In pure terms, good wiki growth will be linked to page completion, which could be estimated by determining if articles have:

  • References (for fact based wikis)
  • An internal link
  • A category
  • Illustrative image (optionally)
  • More than XXX words

A good dashboard would contain such a measure instead of simply listing pages one has edited. Of course it may or may not be currently feasible.

MMiller (WMF) (talkcontribs)

What do you think of the article rating system (Stub, Start, C-class, etc.) as a way to approximate page completion? One of our planned components of the newcomer homepage is a task recommendation system, and one way to recommend tasks is to surface articles that are classified as stubs and could use improvements.

197.235.61.79 (talkcontribs)

Article rating systems are good for established wikis only for articles with quality higher than stub because the way they classify stubs is incredibly inconsistent. The article La_Loma_Bridge is certainly small, but is not really that much of a stub. My guess is that editors are quick to add a stub template to an article, but they aren't as diligent at removing them, english wikipedia alone has 2 million stubs. Also, the wikis that would most benefit from growth are those that are too small and unlikely to have an established system. Automation might be the only feasible alternative in those cases.


To sum up, the article rating system alone is insufficient to offer good recommendations. It needs two extra variables, impact (e.g. page views, important topics) and / or personal interest (topics / categories).

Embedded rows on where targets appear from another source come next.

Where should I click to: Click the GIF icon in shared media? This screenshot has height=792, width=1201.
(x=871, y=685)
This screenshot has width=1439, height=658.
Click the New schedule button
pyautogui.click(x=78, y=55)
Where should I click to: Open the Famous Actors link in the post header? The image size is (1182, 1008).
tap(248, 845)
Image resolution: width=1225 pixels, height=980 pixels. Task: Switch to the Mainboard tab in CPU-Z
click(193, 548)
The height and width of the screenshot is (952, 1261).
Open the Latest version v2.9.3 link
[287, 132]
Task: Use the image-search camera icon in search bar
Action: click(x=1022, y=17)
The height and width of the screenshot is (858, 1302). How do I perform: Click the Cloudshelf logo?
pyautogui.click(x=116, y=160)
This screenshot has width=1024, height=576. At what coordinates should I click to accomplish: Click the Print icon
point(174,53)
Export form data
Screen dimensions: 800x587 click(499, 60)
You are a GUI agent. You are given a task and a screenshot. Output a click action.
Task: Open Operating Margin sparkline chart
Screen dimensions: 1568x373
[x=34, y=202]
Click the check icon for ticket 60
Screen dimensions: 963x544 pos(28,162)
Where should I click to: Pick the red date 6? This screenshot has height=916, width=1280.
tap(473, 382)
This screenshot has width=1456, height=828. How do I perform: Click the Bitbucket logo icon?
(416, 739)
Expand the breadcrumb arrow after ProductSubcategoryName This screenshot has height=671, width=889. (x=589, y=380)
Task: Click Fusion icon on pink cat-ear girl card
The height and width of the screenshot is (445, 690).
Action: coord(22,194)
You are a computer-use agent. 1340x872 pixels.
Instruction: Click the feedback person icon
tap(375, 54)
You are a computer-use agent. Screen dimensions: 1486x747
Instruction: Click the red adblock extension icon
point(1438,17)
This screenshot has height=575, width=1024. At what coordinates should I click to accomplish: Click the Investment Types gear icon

The fastest way to seed the recommendation list is to simply ask the user what areas interest them, or alternatively offer recommendations using those top level topics, e.g. science, social , geography, history, etc. Another interesting area is hot spots ( topics or areas) where most contributors are currently working on, this is a tactic often used in forums to draw responses to new posts.


Personally, I think that wikimedia doesn't benefit from readers as much as it could. For instance, one easy way to create task lists is to surface red links to readers and ask them if the specific title deserve a topic of its own, and that could generate a good task of "popular" red links. It could even be enriched or filtered by wikidata linked interwikis. Another way would be to ask readers to correlate article quality, e.g. evaluate whether these stubs are really stubs, and eliminate these from certain task lists.


A good system will be a balance of the above, surfacing topics interesting to the user that may have high impact.